__PASSAGE__.
I grew up an only child in Toronto, but I never felt alone. I found companionship in my imagination and the creativity that was encouraged in my family. Our home was infused with art and crafts including Buddhist spirit houses, silk tapestries and beaded dolls from destinations such as Sierra Leone, Thailand and India, where my parents lived while they worked for the Red Cross. The stories of the world they experienced always made me feel like my universe was vast. It fostered a curiosity to explore people and places.

From a young age, I communicated best through creating. I painted 1960s-style life-sized models on our basement walls so that I could feel like the room was full of friends to dance with. When I was older, I made my first boyfriend a collage of our dream life including a poem where I cut letters out of rose petals to profess my love. (He was scared, I was inspired.) I bonded with my mother through papier-mâché projects and my father through dance.

Despite all of these artistic sparks, I studied finance at McGill University in Montreal. I loved business and wanted to live in a culturally inspiring city to find myself. Needless to say, my creative itch wasn’t scratched. Fashion, however, seemed like a form of self-expression that could combine my love of the arts and business education. I wanted to start my career somewhere that was full of people chasing their dreams and expressing themselves, so I moved to New York. There, I found myself working for Mary-Kate and Ashley Olsen’s clothing label Elizabeth and James and loved every minute, absorbing their creative energy and relentless pursuit of beauty.

At 25, I decided to channel all this experience into my own fashion brand. My family is full of entrepreneurs and they have created companies that brought them a sense of purpose and fulfillment. I wish I could say I started with a clear vision of what my company is today but I really didn’t. Instead, I was naive but courageous and simply wanted to express myself to the world.

__SET PROBLEM 1__. In the passage, at what age did the writer decide to launch a personal fashion brand?
__SET PROBLEM 2__. List every country the passage names as a place where the writer's parents lived while working for the Red Cross.
__SET PROBLEM 3__.
Based on the passage, state whether each statement agrees with it, and quote the words that decide it:
(a) The writer studied finance at McGill University.
(b) The writer began the fashion company with a clear vision of what it is today.
(c) The writer bonded with the father through papier-mâché projects.

__SUPPLIED RECORDS__.
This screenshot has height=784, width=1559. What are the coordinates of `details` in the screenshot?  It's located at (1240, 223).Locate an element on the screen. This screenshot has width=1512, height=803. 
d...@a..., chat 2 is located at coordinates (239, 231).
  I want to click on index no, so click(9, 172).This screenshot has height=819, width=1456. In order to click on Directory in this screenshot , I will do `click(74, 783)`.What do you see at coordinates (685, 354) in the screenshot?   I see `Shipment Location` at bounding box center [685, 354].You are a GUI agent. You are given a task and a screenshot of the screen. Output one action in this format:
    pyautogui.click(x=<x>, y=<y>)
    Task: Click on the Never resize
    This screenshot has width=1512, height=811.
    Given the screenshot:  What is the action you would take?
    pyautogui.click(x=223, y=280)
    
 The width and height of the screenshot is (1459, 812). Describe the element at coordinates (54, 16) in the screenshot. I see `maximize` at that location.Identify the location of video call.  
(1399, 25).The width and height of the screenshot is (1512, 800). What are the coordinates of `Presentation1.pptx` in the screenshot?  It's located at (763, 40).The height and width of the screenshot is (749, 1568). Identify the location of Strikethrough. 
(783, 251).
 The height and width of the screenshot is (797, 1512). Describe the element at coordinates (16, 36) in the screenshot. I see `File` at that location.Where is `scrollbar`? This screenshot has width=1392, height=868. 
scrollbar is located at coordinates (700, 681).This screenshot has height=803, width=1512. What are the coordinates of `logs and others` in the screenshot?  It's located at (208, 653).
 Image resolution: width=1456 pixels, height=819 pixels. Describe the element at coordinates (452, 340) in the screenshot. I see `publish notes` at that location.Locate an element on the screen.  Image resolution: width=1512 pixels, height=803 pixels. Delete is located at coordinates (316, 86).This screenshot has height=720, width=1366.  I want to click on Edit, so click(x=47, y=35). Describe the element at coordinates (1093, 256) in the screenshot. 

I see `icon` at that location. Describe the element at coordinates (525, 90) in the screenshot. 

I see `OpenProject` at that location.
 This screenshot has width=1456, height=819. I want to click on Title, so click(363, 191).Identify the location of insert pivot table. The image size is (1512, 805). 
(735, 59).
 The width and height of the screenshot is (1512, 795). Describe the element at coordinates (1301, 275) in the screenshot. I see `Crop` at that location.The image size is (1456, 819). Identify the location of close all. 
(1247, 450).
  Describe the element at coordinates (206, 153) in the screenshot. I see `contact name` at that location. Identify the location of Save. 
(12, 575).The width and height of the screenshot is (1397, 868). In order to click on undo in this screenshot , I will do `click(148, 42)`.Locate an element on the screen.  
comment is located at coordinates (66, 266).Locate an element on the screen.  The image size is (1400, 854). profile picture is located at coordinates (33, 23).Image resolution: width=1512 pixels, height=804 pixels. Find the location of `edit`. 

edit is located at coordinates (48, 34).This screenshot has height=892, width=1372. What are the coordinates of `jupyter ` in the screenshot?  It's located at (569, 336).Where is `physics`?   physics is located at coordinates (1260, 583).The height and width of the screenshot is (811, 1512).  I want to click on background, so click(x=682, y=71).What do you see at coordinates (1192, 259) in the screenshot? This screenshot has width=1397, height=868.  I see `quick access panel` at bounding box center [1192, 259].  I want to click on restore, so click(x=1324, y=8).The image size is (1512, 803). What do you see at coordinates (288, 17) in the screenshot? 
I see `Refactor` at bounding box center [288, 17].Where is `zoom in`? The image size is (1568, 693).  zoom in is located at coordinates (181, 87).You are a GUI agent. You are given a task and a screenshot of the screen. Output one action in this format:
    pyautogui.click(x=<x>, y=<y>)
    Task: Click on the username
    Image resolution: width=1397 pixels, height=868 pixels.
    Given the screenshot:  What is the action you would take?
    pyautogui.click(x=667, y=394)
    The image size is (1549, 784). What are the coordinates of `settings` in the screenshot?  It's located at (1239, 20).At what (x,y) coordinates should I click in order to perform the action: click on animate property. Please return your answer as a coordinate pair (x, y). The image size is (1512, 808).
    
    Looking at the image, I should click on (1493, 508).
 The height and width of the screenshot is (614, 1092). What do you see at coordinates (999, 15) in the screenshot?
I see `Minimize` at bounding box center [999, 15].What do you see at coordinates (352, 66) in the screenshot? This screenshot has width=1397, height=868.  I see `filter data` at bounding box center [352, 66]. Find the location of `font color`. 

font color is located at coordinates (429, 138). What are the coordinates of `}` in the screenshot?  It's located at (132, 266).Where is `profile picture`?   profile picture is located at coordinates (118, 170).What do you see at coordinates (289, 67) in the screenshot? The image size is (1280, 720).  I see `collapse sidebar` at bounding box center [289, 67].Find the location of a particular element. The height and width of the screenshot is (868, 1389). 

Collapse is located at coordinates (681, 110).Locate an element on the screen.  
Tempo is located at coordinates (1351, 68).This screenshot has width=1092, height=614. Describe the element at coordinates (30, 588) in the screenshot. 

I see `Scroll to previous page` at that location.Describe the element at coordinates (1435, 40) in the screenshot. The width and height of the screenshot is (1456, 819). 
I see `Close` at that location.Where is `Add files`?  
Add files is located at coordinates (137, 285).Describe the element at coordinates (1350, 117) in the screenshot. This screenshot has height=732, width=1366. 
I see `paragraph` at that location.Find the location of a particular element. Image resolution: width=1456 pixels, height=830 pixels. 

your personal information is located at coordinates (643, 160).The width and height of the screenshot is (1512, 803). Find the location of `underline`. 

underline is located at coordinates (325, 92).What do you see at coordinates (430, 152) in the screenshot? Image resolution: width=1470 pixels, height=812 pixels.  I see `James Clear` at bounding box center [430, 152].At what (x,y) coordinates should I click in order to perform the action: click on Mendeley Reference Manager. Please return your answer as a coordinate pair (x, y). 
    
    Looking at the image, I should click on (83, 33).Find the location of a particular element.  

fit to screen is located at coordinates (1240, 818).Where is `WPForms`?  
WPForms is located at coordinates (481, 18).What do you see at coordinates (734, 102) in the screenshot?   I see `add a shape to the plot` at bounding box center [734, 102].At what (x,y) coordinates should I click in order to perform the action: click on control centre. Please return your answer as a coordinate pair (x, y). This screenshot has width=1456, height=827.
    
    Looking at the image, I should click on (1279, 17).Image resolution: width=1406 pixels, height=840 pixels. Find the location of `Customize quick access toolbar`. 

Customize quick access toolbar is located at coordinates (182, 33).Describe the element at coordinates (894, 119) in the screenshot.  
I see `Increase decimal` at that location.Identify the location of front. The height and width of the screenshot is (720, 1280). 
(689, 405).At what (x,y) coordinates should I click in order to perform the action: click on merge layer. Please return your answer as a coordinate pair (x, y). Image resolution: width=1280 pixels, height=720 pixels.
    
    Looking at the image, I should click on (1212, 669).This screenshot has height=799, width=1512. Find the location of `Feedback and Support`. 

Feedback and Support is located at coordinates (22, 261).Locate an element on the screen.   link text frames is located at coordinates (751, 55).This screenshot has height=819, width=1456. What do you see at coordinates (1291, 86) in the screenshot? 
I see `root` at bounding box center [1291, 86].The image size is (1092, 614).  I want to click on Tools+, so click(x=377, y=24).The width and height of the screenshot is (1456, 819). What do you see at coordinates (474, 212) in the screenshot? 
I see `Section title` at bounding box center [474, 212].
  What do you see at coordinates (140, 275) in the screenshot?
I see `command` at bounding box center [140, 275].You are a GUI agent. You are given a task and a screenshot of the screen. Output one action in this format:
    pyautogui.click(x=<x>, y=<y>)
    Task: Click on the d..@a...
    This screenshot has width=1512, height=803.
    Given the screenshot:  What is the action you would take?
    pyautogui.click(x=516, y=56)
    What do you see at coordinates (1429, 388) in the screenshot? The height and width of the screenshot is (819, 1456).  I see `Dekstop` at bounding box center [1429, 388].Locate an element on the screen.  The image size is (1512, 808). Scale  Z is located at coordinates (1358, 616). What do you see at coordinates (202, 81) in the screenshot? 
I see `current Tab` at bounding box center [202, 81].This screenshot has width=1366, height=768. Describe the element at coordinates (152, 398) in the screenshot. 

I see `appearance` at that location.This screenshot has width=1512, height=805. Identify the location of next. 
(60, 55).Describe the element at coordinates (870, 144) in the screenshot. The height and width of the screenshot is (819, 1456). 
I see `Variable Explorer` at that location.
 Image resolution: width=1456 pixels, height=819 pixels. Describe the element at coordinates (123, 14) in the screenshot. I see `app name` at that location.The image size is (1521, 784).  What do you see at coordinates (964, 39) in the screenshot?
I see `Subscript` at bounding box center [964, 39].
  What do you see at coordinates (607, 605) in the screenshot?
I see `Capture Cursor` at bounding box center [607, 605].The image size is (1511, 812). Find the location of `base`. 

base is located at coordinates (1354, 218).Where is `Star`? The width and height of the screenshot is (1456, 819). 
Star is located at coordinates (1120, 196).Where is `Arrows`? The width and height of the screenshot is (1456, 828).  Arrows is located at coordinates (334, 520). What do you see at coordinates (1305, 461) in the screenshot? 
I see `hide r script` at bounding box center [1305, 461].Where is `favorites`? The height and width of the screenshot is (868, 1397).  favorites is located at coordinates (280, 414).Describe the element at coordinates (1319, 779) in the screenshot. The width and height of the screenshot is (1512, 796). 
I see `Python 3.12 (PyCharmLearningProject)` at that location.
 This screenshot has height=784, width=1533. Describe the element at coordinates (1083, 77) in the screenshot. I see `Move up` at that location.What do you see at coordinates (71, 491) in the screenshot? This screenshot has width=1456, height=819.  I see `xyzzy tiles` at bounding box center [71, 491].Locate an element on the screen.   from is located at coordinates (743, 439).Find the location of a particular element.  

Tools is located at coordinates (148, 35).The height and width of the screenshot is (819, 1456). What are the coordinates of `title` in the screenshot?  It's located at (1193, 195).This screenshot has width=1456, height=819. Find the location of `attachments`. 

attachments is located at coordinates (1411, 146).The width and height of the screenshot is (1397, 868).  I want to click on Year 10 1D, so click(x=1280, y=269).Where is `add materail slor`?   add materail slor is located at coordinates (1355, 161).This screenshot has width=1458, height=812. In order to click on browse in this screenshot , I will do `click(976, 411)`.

__TASK ANSWER 1__. At 25.

__TASK ANSWER 2__. Sierra Leone, Thailand, India

__TASK ANSWER 3__.
(a) Yes. "I studied finance at McGill University in Montreal."
(b) No. "I wish I could say I started with a clear vision of what my company is today but I really didn’t."
(c) No. "I bonded with my mother through papier-mâché projects and my father through dance."